Reproduce every one of the rows below verbatim, omitting the pictures.
================================
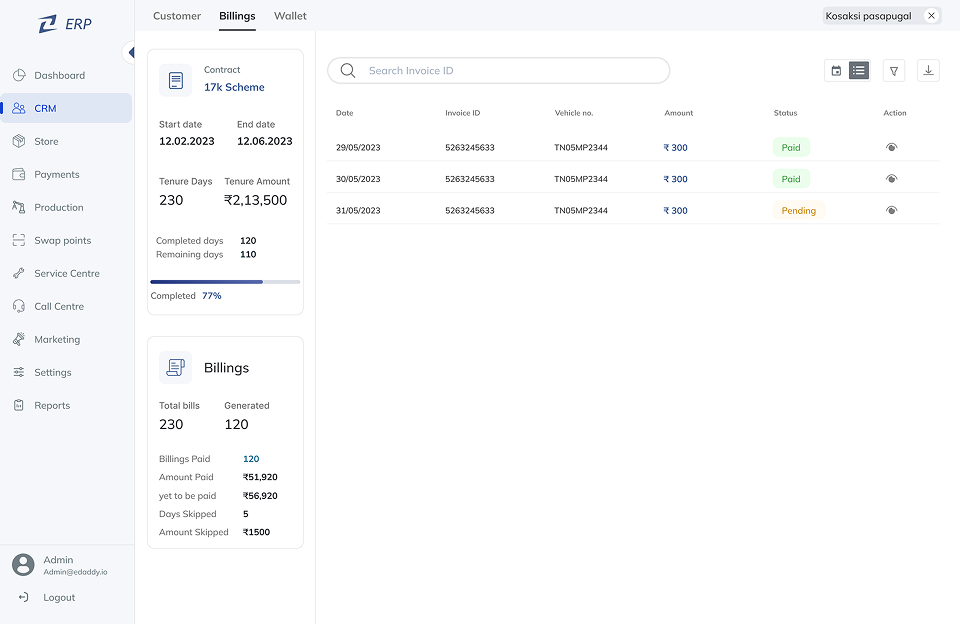The width and height of the screenshot is (960, 624).
Task: Open pending invoice 31/05/2023 eye icon
Action: click(892, 210)
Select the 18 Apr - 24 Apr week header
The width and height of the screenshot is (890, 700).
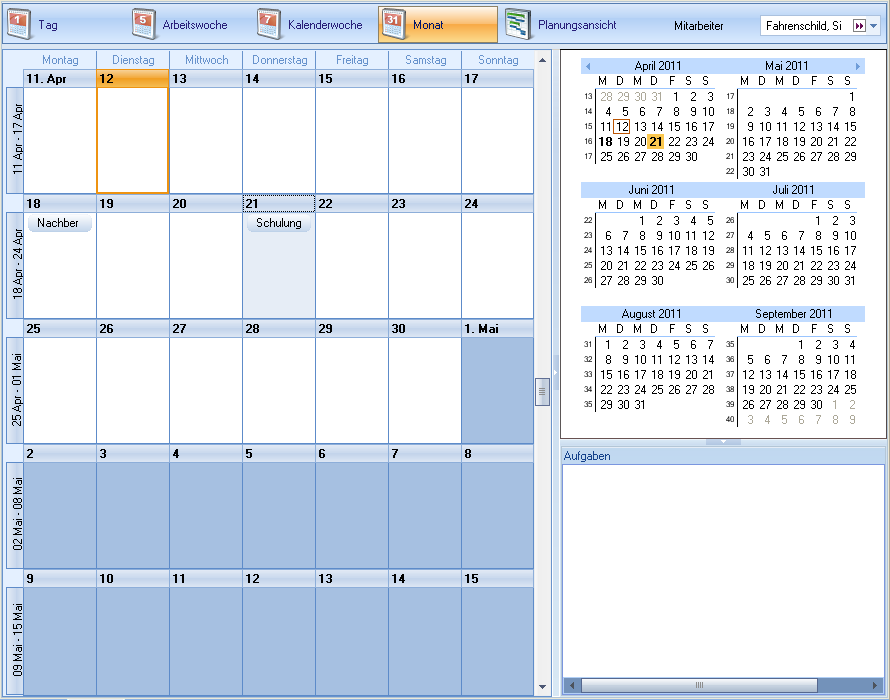pos(14,265)
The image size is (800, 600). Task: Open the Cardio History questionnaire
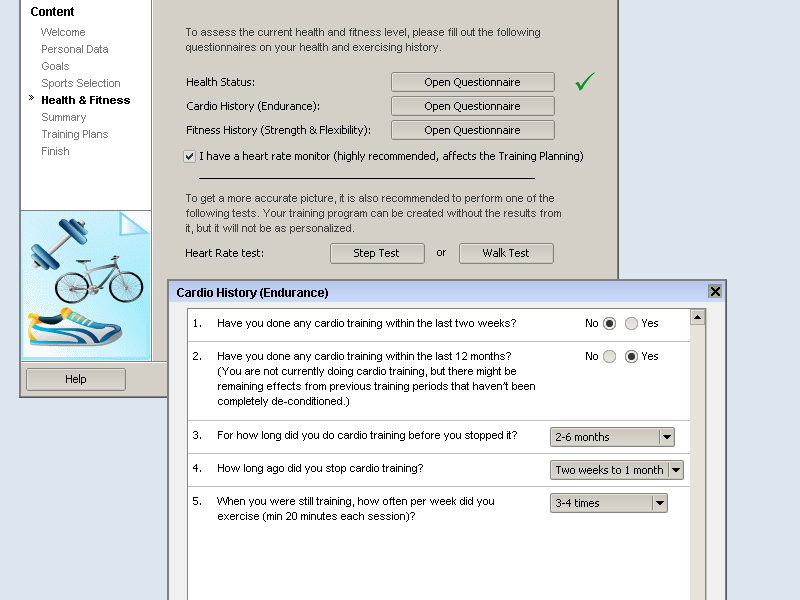point(472,106)
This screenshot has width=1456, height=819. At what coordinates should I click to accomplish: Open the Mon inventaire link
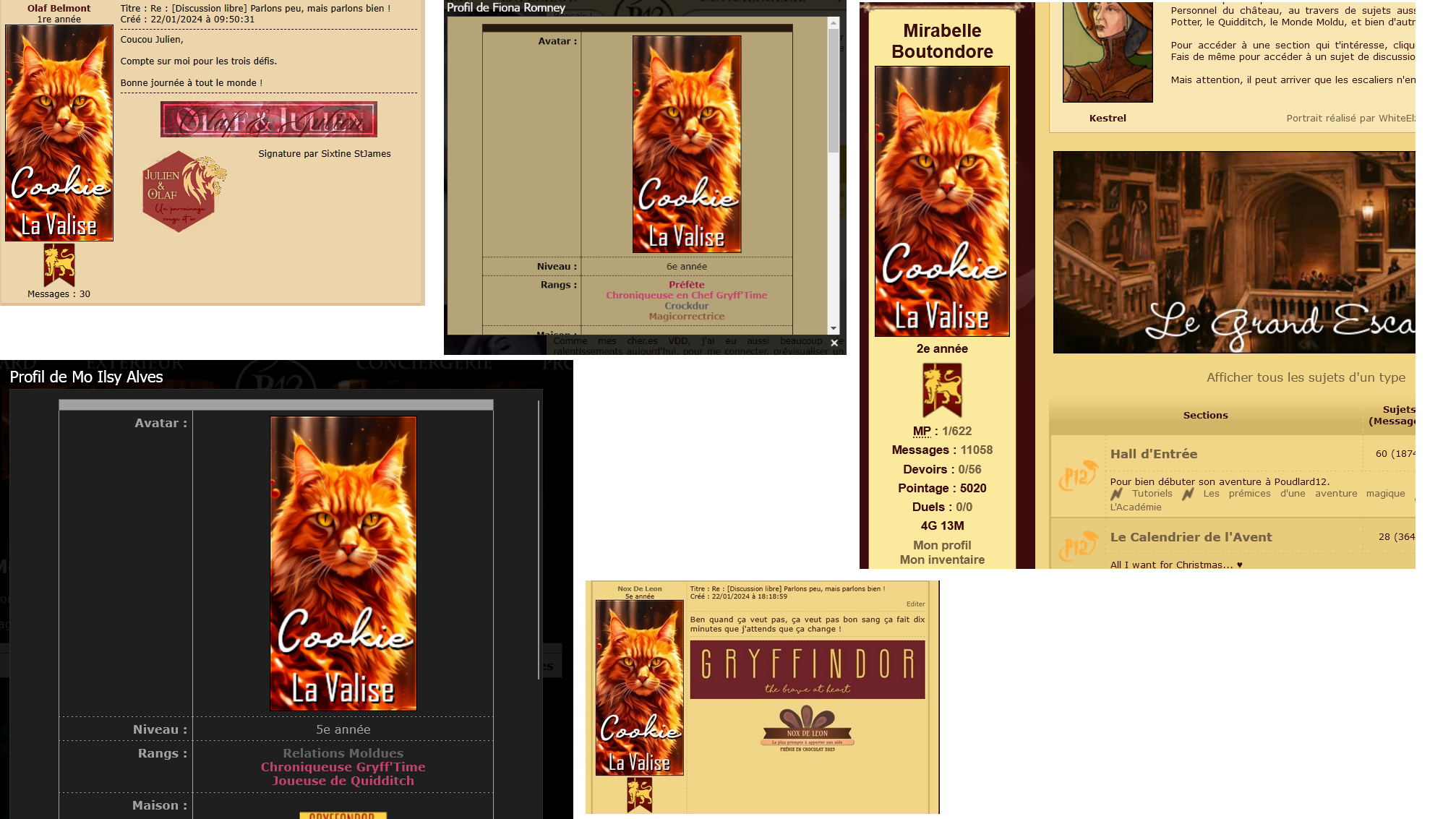(x=942, y=559)
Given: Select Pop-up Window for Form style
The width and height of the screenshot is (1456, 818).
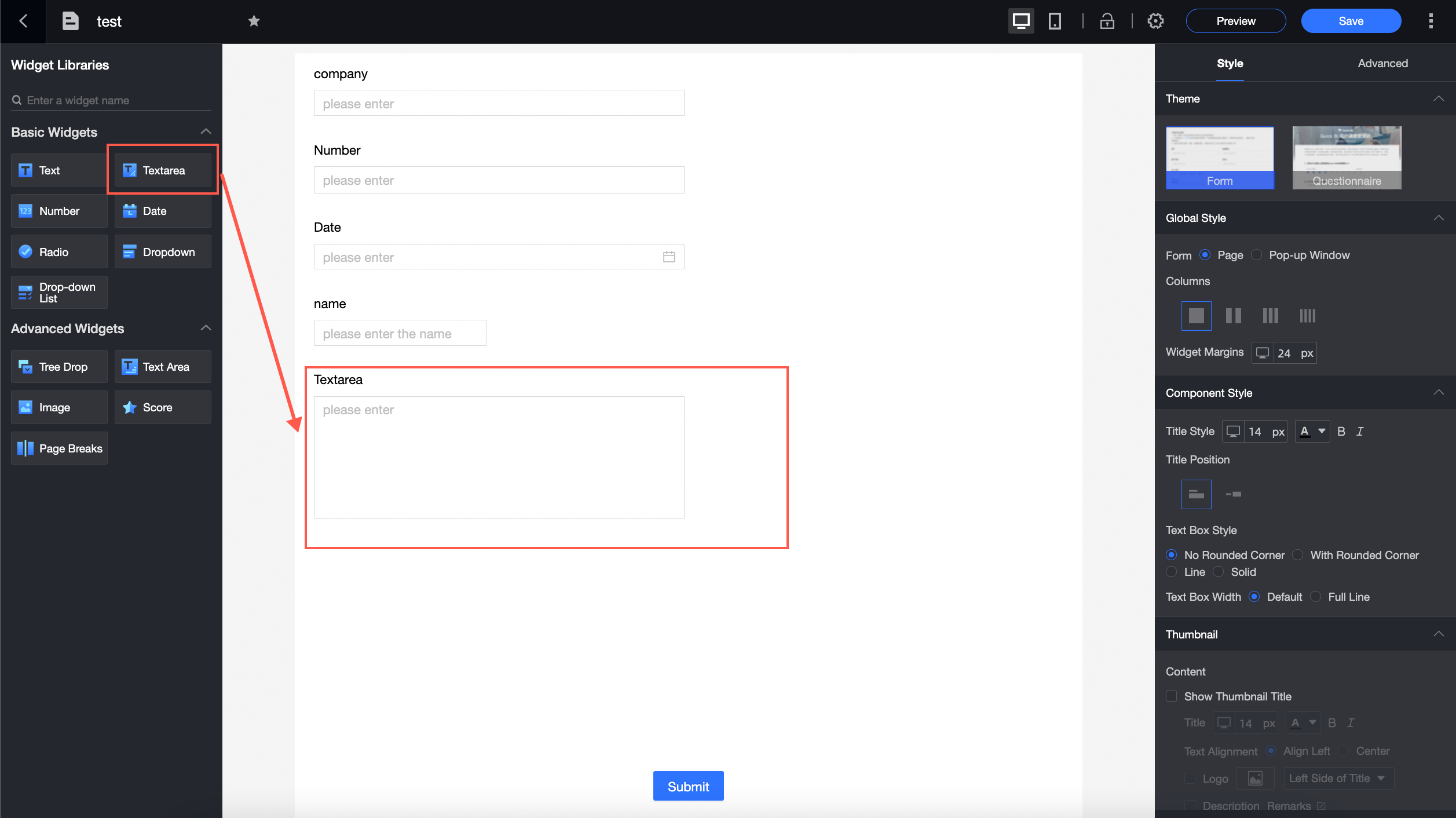Looking at the screenshot, I should (1256, 255).

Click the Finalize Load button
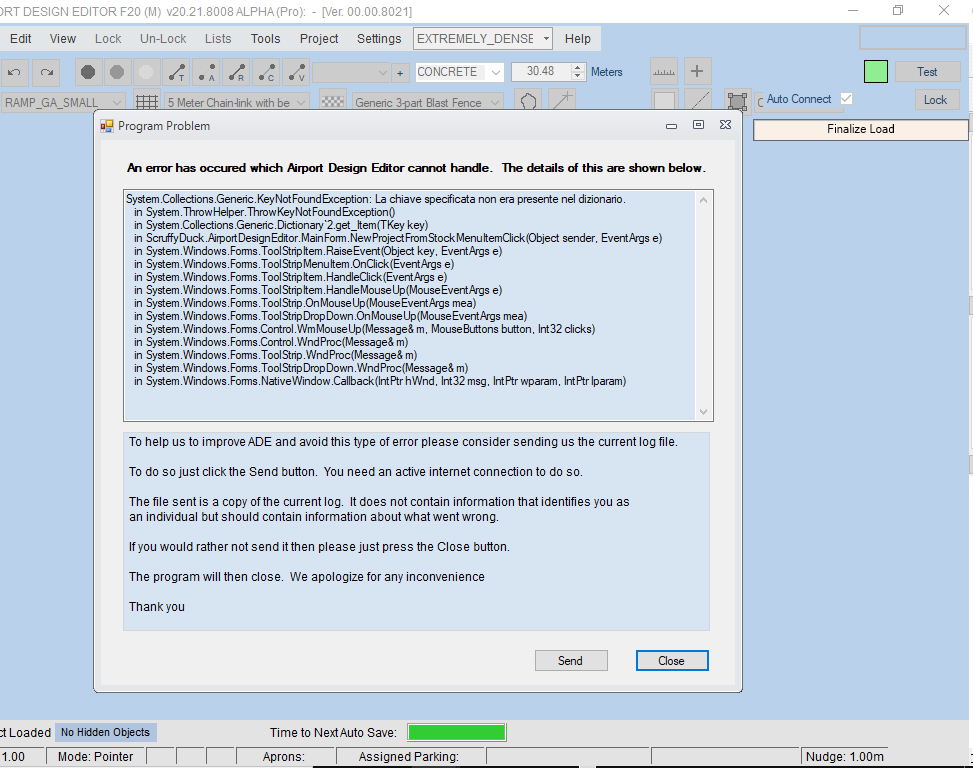[x=860, y=129]
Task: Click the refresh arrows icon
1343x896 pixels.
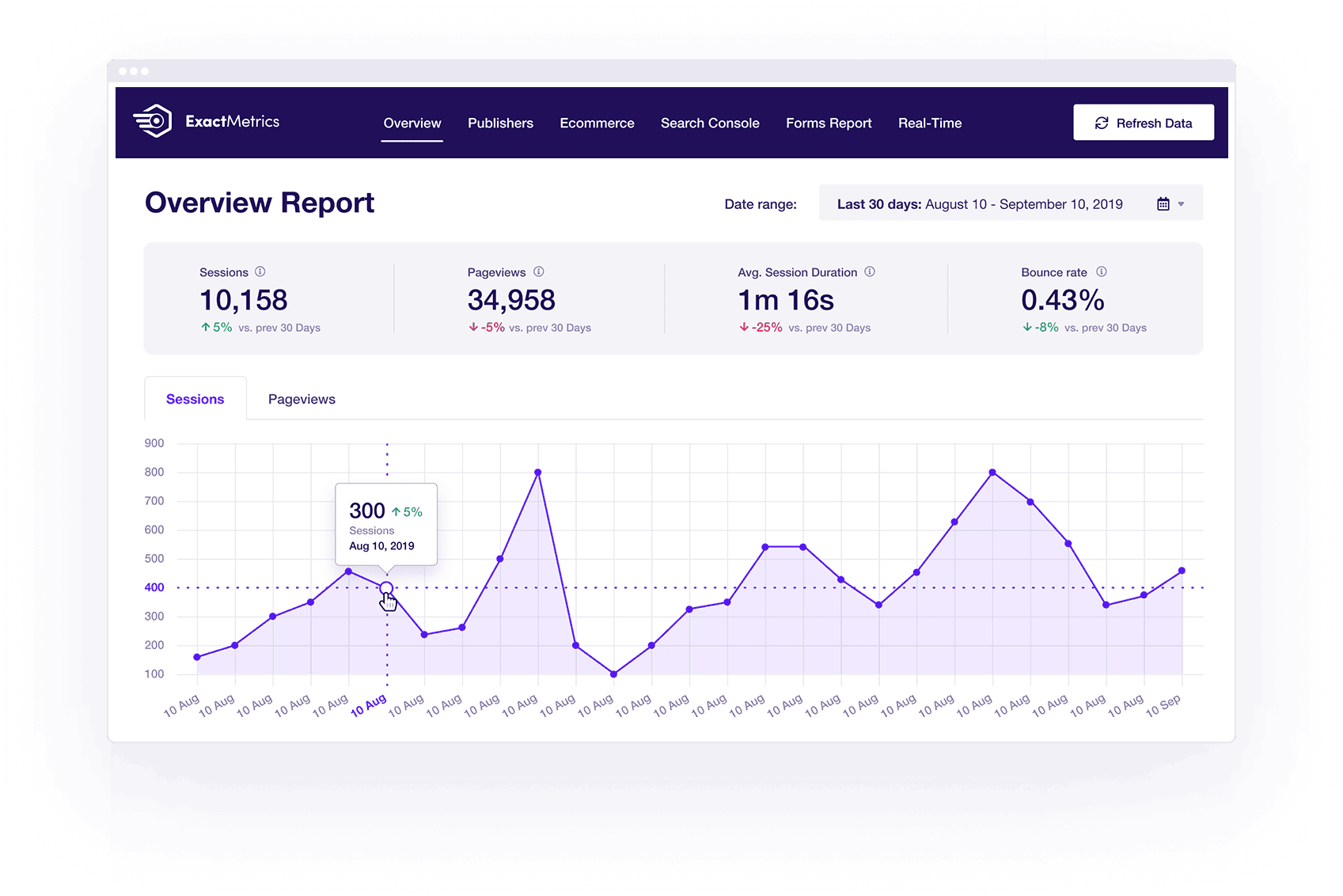Action: [x=1102, y=123]
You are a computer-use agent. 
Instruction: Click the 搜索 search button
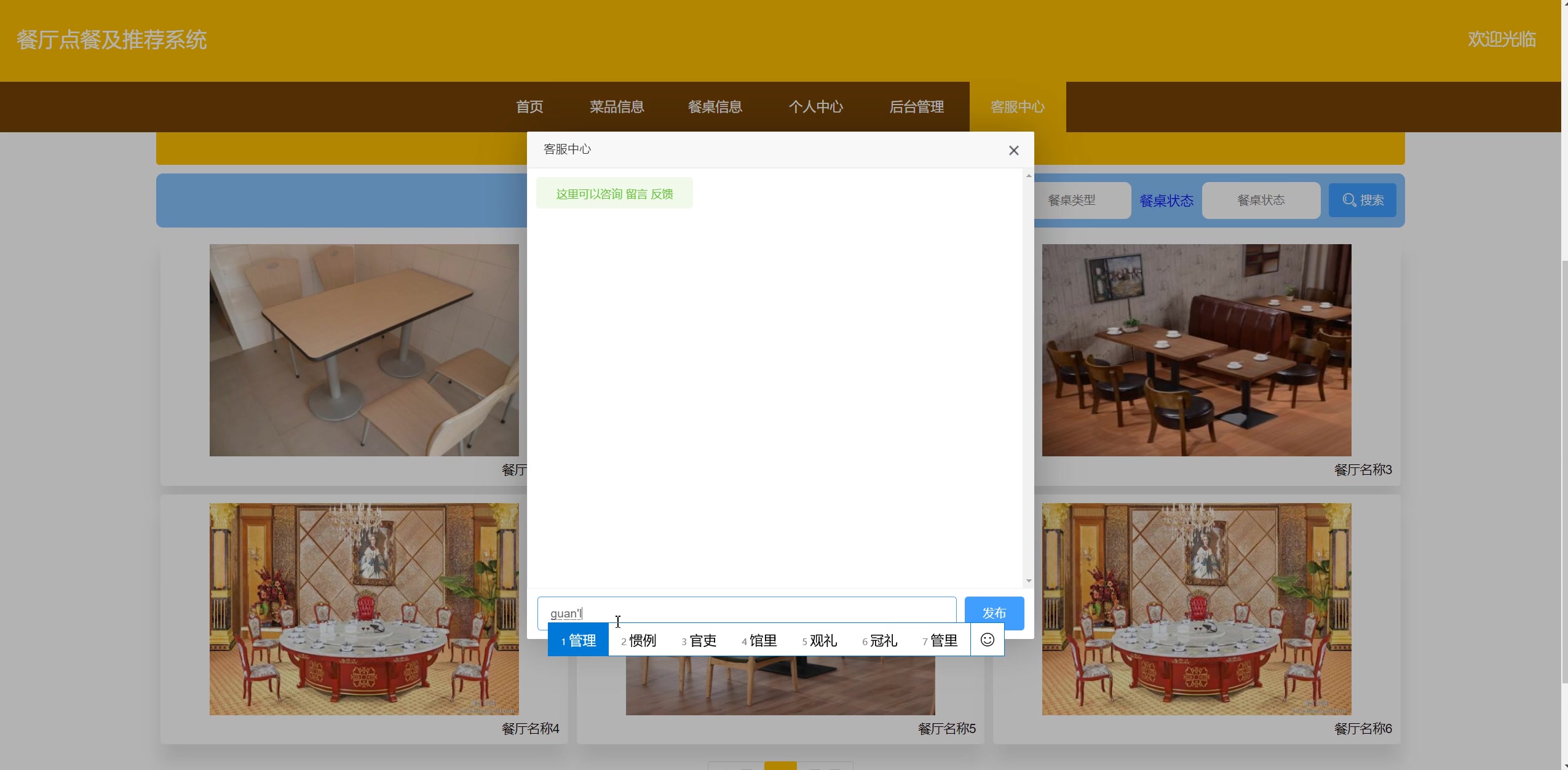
================================
§ Exercise answer:
The width and height of the screenshot is (960, 624).
Task: Open pending invoice 31/05/2023 eye icon
Action: click(892, 210)
Select the 18 Apr - 24 Apr week header
The width and height of the screenshot is (890, 700).
pos(14,265)
The image size is (800, 600). Task: Open the Cardio History questionnaire
point(472,106)
This screenshot has width=1456, height=819. At what coordinates should I click to accomplish: Open the Mon inventaire link
(x=942, y=559)
Given: Select Pop-up Window for Form style
The width and height of the screenshot is (1456, 818).
Looking at the screenshot, I should (1256, 255).

Click the Finalize Load button
[x=860, y=129]
Task: Click the refresh arrows icon
1343x896 pixels.
Action: [x=1102, y=123]
You are a computer-use agent. 
Instruction: Click the 搜索 search button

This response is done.